**Material supplied**
================

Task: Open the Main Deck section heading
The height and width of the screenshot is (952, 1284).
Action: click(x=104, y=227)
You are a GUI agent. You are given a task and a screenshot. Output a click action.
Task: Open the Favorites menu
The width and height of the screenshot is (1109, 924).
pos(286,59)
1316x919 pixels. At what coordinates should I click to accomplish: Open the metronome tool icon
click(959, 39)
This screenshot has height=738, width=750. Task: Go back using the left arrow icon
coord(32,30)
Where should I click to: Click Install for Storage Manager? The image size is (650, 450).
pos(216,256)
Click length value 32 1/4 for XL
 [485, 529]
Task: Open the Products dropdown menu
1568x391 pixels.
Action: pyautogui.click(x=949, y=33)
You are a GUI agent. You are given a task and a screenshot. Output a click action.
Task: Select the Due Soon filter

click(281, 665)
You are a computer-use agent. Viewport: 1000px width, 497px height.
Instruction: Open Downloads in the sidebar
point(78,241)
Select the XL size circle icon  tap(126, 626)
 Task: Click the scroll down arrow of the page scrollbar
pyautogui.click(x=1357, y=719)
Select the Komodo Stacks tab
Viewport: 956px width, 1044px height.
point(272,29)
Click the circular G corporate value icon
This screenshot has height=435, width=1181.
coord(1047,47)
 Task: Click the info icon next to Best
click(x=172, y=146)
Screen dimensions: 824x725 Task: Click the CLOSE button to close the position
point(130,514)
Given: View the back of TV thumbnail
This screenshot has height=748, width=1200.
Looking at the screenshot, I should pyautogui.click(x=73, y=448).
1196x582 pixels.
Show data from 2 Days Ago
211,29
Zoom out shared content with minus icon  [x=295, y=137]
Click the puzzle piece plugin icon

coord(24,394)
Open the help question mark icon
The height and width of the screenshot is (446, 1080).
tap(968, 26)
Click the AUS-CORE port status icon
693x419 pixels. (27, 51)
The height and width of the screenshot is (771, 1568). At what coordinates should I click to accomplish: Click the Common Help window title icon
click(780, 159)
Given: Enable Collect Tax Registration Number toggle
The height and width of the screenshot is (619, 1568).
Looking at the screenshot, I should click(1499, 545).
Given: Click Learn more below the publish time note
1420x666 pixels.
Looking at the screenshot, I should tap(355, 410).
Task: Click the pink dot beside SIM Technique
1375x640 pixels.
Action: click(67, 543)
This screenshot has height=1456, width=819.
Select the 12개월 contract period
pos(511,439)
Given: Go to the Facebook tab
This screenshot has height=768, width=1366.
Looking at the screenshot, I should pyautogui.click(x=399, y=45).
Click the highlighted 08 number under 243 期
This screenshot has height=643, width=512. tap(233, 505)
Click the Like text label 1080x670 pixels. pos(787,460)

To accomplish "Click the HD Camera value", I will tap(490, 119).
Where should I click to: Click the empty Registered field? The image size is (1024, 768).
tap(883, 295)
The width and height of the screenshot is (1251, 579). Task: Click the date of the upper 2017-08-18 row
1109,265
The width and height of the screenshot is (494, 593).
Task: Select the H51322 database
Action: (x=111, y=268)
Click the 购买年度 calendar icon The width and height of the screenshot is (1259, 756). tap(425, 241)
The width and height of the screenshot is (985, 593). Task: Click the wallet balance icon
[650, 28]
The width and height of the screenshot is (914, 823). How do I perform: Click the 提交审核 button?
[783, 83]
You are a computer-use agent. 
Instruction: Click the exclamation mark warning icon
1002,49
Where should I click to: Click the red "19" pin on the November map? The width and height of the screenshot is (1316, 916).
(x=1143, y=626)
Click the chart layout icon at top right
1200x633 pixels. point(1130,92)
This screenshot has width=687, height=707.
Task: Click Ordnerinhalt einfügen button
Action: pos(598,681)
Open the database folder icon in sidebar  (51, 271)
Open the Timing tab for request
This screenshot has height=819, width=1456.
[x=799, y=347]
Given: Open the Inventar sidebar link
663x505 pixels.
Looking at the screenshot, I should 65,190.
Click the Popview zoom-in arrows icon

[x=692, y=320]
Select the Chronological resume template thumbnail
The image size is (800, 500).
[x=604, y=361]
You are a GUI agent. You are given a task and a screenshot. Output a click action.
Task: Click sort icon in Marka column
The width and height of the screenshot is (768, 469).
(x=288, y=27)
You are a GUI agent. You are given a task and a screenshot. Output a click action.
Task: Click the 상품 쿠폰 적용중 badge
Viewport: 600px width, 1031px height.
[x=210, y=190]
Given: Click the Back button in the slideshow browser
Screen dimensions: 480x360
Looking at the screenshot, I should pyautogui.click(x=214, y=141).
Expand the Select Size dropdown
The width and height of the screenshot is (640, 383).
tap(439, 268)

================

**Task details**
The answer must be a word-for-word transcription of every record above.

**Your response**
Task: Open the Main Deck section heading
The height and width of the screenshot is (952, 1284).
Action: click(x=104, y=227)
You are a GUI agent. You are given a task and a screenshot. Output a click action.
Task: Open the Favorites menu
The width and height of the screenshot is (1109, 924).
pos(286,59)
1316x919 pixels. At what coordinates should I click to accomplish: Open the metronome tool icon
click(959, 39)
This screenshot has height=738, width=750. Task: Go back using the left arrow icon
coord(32,30)
Where should I click to: Click Install for Storage Manager? The image size is (650, 450).
pos(216,256)
Click length value 32 1/4 for XL
 [485, 529]
Task: Open the Products dropdown menu
1568x391 pixels.
Action: pyautogui.click(x=949, y=33)
You are a GUI agent. You are given a task and a screenshot. Output a click action.
Task: Select the Due Soon filter

click(281, 665)
You are a computer-use agent. Viewport: 1000px width, 497px height.
Instruction: Open Downloads in the sidebar
point(78,241)
Select the XL size circle icon  tap(126, 626)
 Task: Click the scroll down arrow of the page scrollbar
pyautogui.click(x=1357, y=719)
Select the Komodo Stacks tab
Viewport: 956px width, 1044px height.
point(272,29)
Click the circular G corporate value icon
This screenshot has height=435, width=1181.
coord(1047,47)
 Task: Click the info icon next to Best
click(x=172, y=146)
Screen dimensions: 824x725 Task: Click the CLOSE button to close the position
point(130,514)
Given: View the back of TV thumbnail
This screenshot has height=748, width=1200.
Looking at the screenshot, I should pyautogui.click(x=73, y=448).
1196x582 pixels.
Show data from 2 Days Ago
211,29
Zoom out shared content with minus icon  [x=295, y=137]
Click the puzzle piece plugin icon

coord(24,394)
Open the help question mark icon
The height and width of the screenshot is (446, 1080).
tap(968, 26)
Click the AUS-CORE port status icon
693x419 pixels. (27, 51)
The height and width of the screenshot is (771, 1568). At what coordinates should I click to accomplish: Click the Common Help window title icon
click(780, 159)
Given: Enable Collect Tax Registration Number toggle
The height and width of the screenshot is (619, 1568).
Looking at the screenshot, I should click(1499, 545).
Given: Click Learn more below the publish time note
1420x666 pixels.
Looking at the screenshot, I should tap(355, 410).
Task: Click the pink dot beside SIM Technique
1375x640 pixels.
Action: click(67, 543)
This screenshot has height=1456, width=819.
Select the 12개월 contract period
pos(511,439)
Given: Go to the Facebook tab
This screenshot has height=768, width=1366.
Looking at the screenshot, I should pyautogui.click(x=399, y=45).
Click the highlighted 08 number under 243 期
This screenshot has height=643, width=512. tap(233, 505)
Click the Like text label 1080x670 pixels. pos(787,460)

To accomplish "Click the HD Camera value", I will tap(490, 119).
Where should I click to: Click the empty Registered field? The image size is (1024, 768).
tap(883, 295)
The width and height of the screenshot is (1251, 579). Task: Click the date of the upper 2017-08-18 row
1109,265
The width and height of the screenshot is (494, 593).
Task: Select the H51322 database
Action: (x=111, y=268)
Click the 购买年度 calendar icon The width and height of the screenshot is (1259, 756). tap(425, 241)
The width and height of the screenshot is (985, 593). Task: Click the wallet balance icon
[650, 28]
The width and height of the screenshot is (914, 823). How do I perform: Click the 提交审核 button?
[783, 83]
You are a computer-use agent. 
Instruction: Click the exclamation mark warning icon
1002,49
Where should I click to: Click the red "19" pin on the November map? The width and height of the screenshot is (1316, 916).
(x=1143, y=626)
Click the chart layout icon at top right
1200x633 pixels. point(1130,92)
This screenshot has width=687, height=707.
Task: Click Ordnerinhalt einfügen button
Action: pos(598,681)
Open the database folder icon in sidebar  (51, 271)
Open the Timing tab for request
This screenshot has height=819, width=1456.
[x=799, y=347]
Given: Open the Inventar sidebar link
663x505 pixels.
Looking at the screenshot, I should 65,190.
Click the Popview zoom-in arrows icon

[x=692, y=320]
Select the Chronological resume template thumbnail
The image size is (800, 500).
[x=604, y=361]
You are a GUI agent. You are given a task and a screenshot. Output a click action.
Task: Click sort icon in Marka column
The width and height of the screenshot is (768, 469).
(x=288, y=27)
You are a GUI agent. You are given a task and a screenshot. Output a click action.
Task: Click the 상품 쿠폰 적용중 badge
Viewport: 600px width, 1031px height.
[x=210, y=190]
Given: Click the Back button in the slideshow browser
Screen dimensions: 480x360
Looking at the screenshot, I should pyautogui.click(x=214, y=141).
Expand the Select Size dropdown
The width and height of the screenshot is (640, 383).
tap(439, 268)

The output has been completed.